Se secondo uno scrittore francese l’amore dura tre anni, secondo i dati Istat i matrimoni in Italia durano in media 15 anni. Aumentano pertanto i tassi di separazione e divorzio: se nel 1995 per ogni 1.000 matrimoni erano 158 le separazioni e 80 i divorzi, nel 2010 si arriva a 307 separazioni e 182 divorzi.
A tratteggiare la crisi del matrimonio in Italia è ancora una volta un report dell’Istat, ‘Separazioni e divorzi in Italia‘. Nel 2010 le separazioni sono state 88.191 e i divorzi 54.160. Rispetto all’anno precedente le separazioni hanno registrato un incremento del 2,6% mentre i divorzi un decremento pari allo 0,5%.
Tra gli aspetti più significanti emersi dal report Istat abbiamo la consensualità della decisione, vale a dire che la coppia scoppia, ma nell’85% dei casi i partner sono d’accordo a farla finita. Le separazioni giudiziali (in media 14,5%), sono più frequenti nel Mezzogiorno (21,5%) e nel caso in cui entrambi i coniugi abbiano un basso livello di istruzione (20,7%).

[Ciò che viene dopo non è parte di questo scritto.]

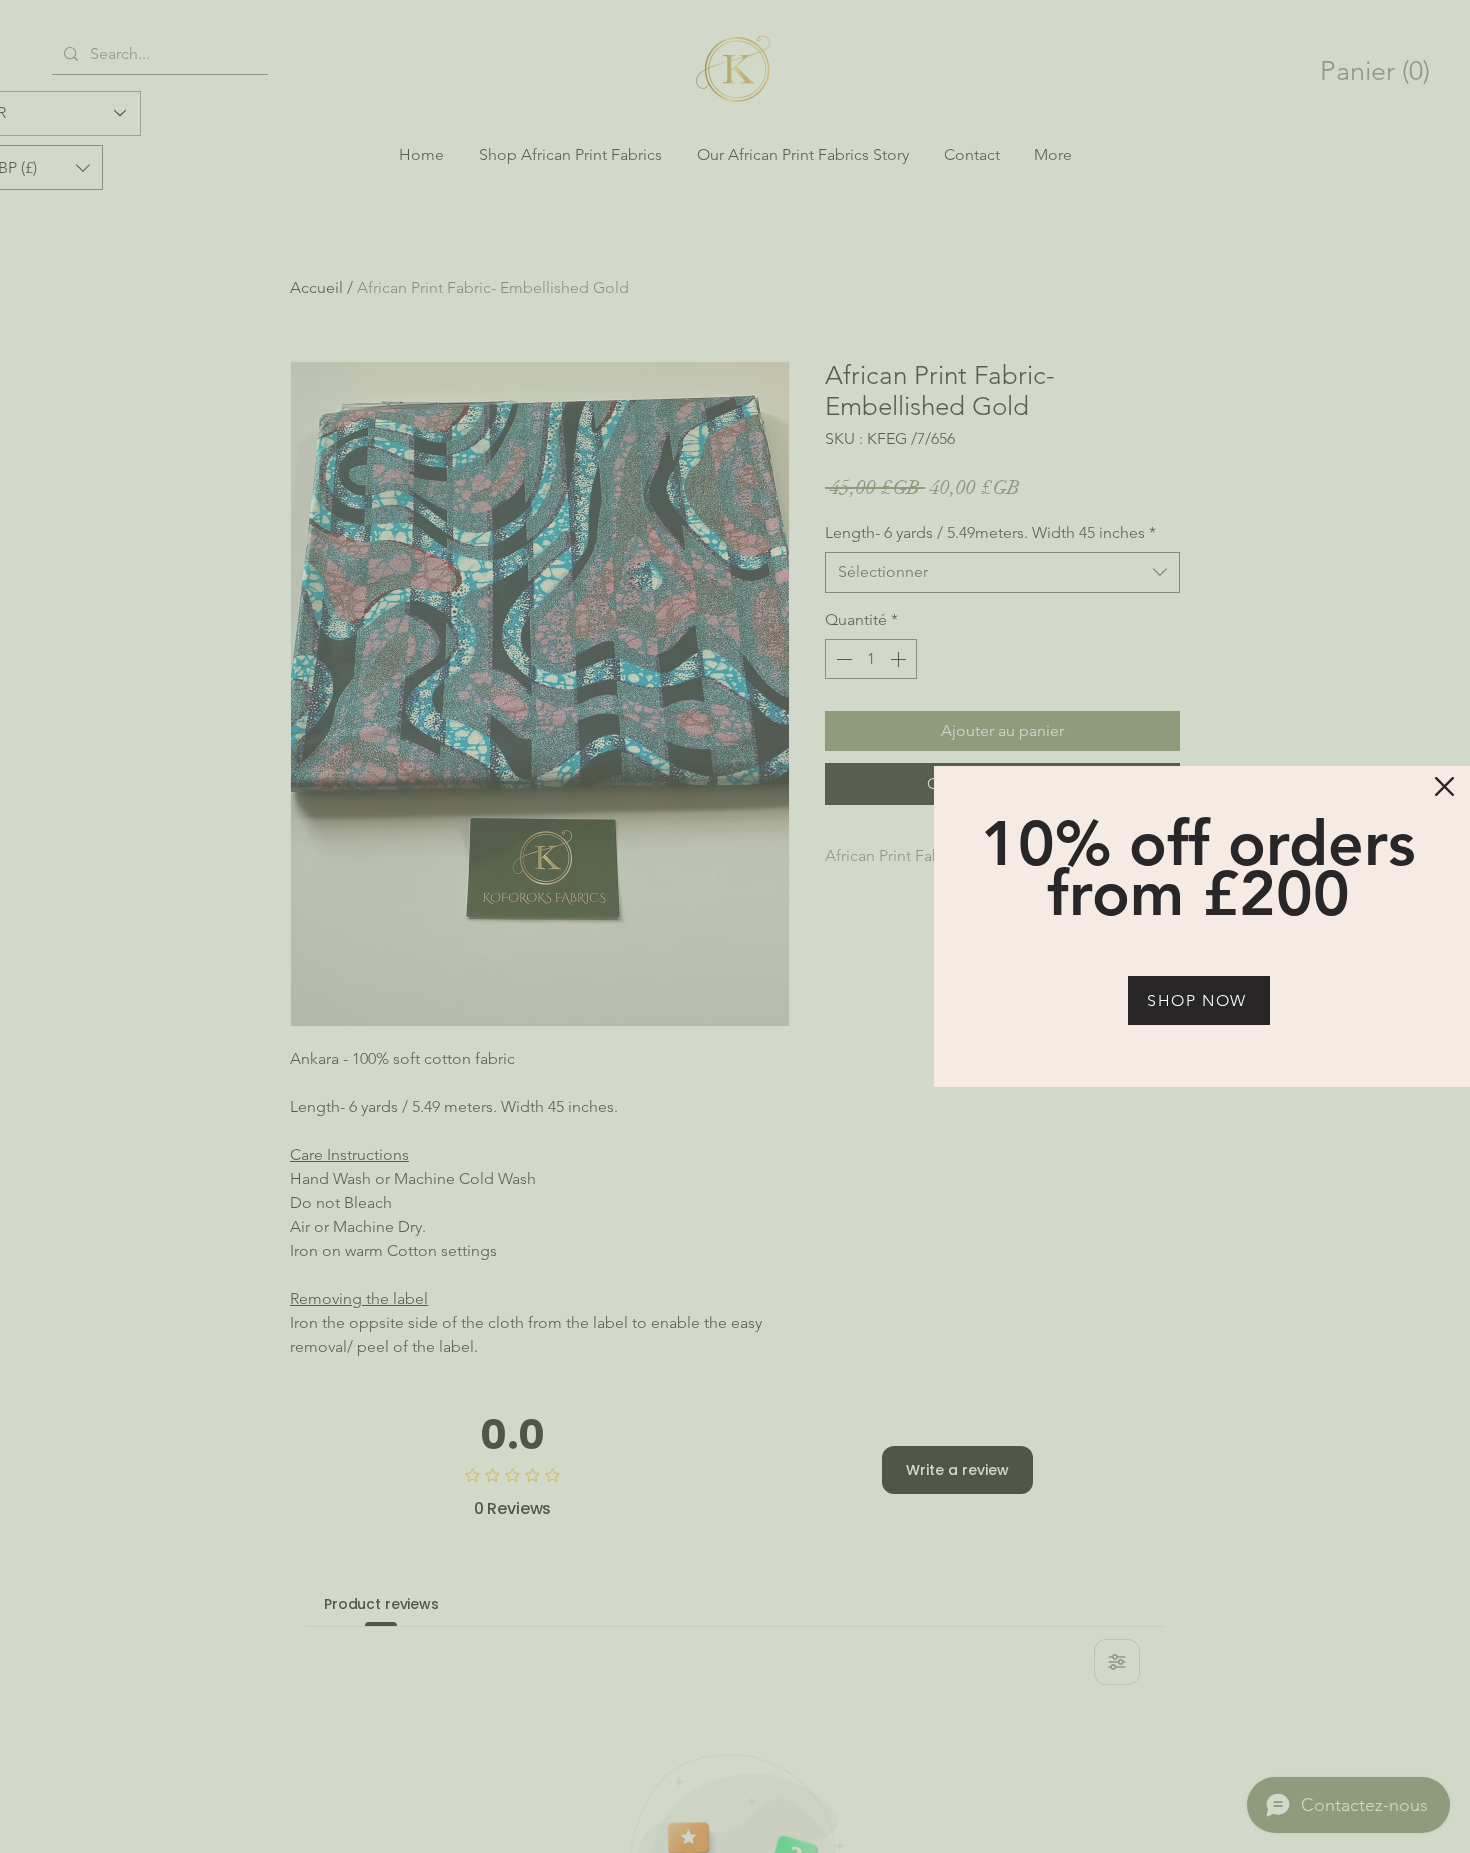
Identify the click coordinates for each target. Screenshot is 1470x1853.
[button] (1444, 786)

Si è registrato anche un’innalzamento dell’età in cui avviene la separazione, che è di circa 45 anni per i mariti e di 42 per le mogli, ma questo – chiarisce l’Istat -, è una diretta conseguenza del fatto che ci si sposa più tardi rispetto a prima e cioè intorno a 30 anni.

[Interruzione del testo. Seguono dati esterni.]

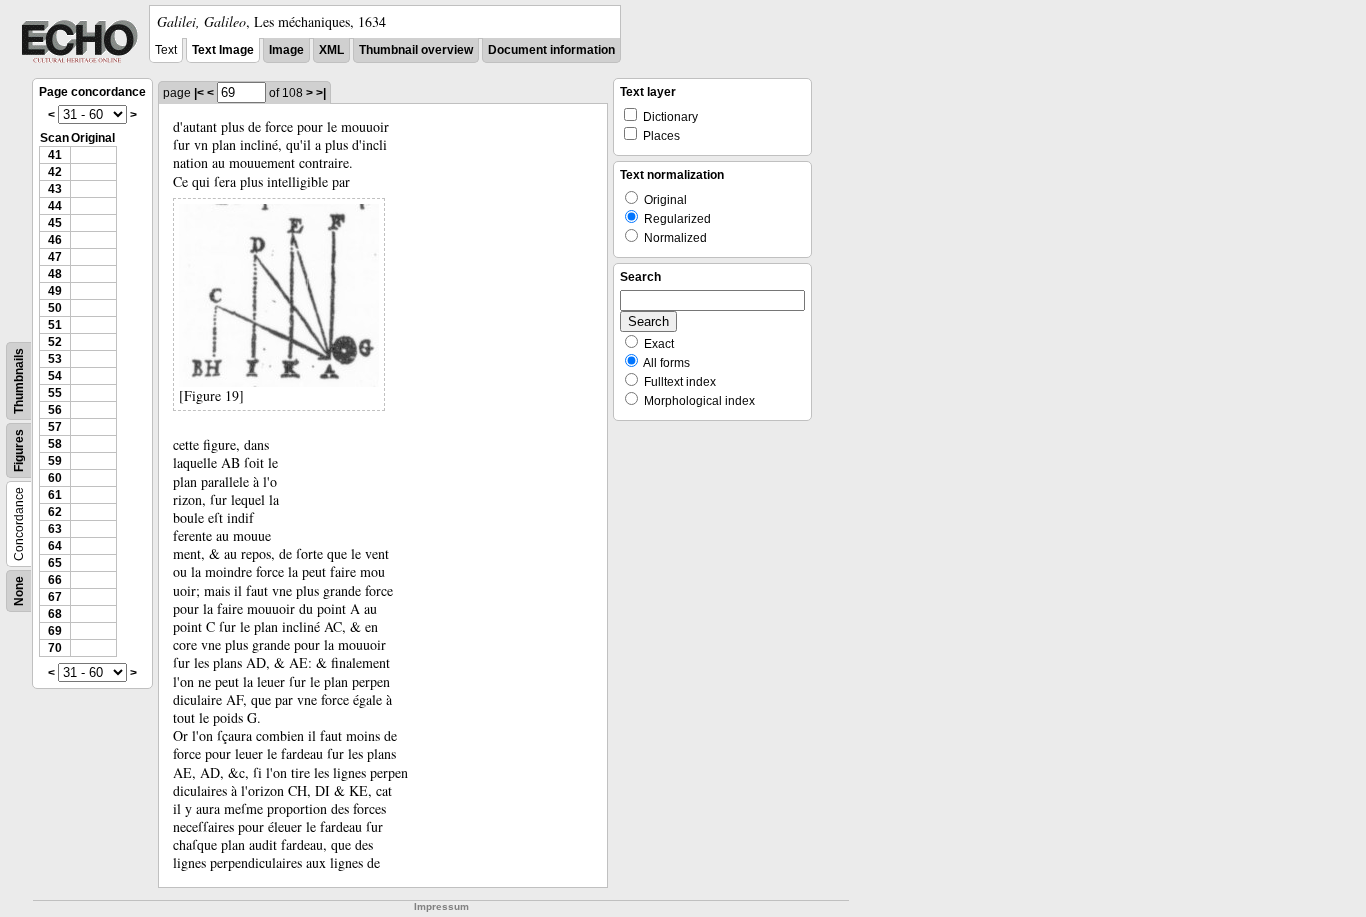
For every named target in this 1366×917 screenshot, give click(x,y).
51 (55, 325)
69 (55, 631)
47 (55, 257)
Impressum (441, 906)
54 (55, 376)
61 (55, 495)
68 (55, 614)
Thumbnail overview (416, 50)
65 (55, 563)
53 (55, 359)
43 (55, 189)
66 (55, 580)
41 (55, 155)
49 (55, 291)
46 (55, 240)
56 (55, 410)
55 (55, 393)
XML (331, 50)
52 (55, 342)
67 (55, 597)
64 (55, 546)
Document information (551, 50)
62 (55, 512)
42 (55, 172)
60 (55, 478)
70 (55, 648)
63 (55, 529)
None (19, 591)
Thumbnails (19, 381)
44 (55, 206)
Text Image (223, 50)
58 (55, 444)
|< (199, 93)
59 (55, 461)
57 (55, 427)
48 (55, 274)
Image (286, 50)
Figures (19, 450)
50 (55, 308)
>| (321, 93)
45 (55, 223)
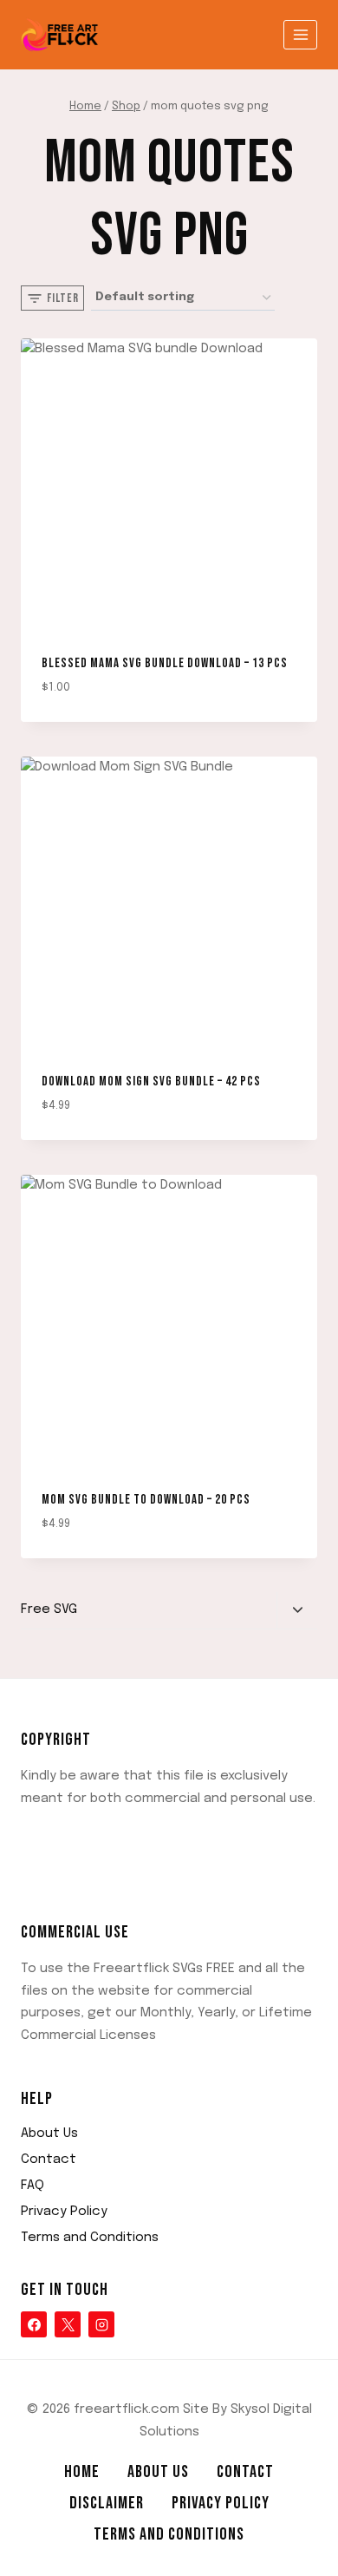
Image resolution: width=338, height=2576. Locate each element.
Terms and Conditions (90, 2238)
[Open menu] (300, 34)
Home (82, 2471)
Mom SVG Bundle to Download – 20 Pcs (146, 1499)
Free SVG (49, 1609)
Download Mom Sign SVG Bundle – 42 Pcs (151, 1081)
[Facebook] (34, 2324)
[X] (68, 2324)
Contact (48, 2159)
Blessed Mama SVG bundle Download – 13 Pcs (165, 663)
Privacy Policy (64, 2212)
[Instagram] (101, 2324)
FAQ (32, 2186)
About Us (49, 2133)
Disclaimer (106, 2503)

Il 68,7% delle separazioni e il 58,5% dei divorzi hanno riguardato coppie con figli avuti durante il matrimonio. L’89,8% delle separazioni di coppie con figli ha previsto l’affido condiviso, modalità ampiamente prevalente dopo l’introduzione della Legge 54/2006.
Nel 20,6% delle separazioni è previsto un assegno mensile per il coniuge (nel 98% dei casi corrisposto dal marito). Tale quota è più alta nelle Isole (24,9%) e nel Sud (24,1%), mentre nel Nord si assesta sul 17%. Gli importi medi, invece, sono più elevati al Nord (520,4 euro) che nel resto del Paese (447,4 euro).
Nel 56,2% delle separazioni la casa è stata assegnata alla moglie, mentre appaiono quasi paritarie le quote di assegnazioni al marito (21,5%) e quelle che prevedono due abitazioni autonome e distinte, ma diverse da quella coniugale (19,8%).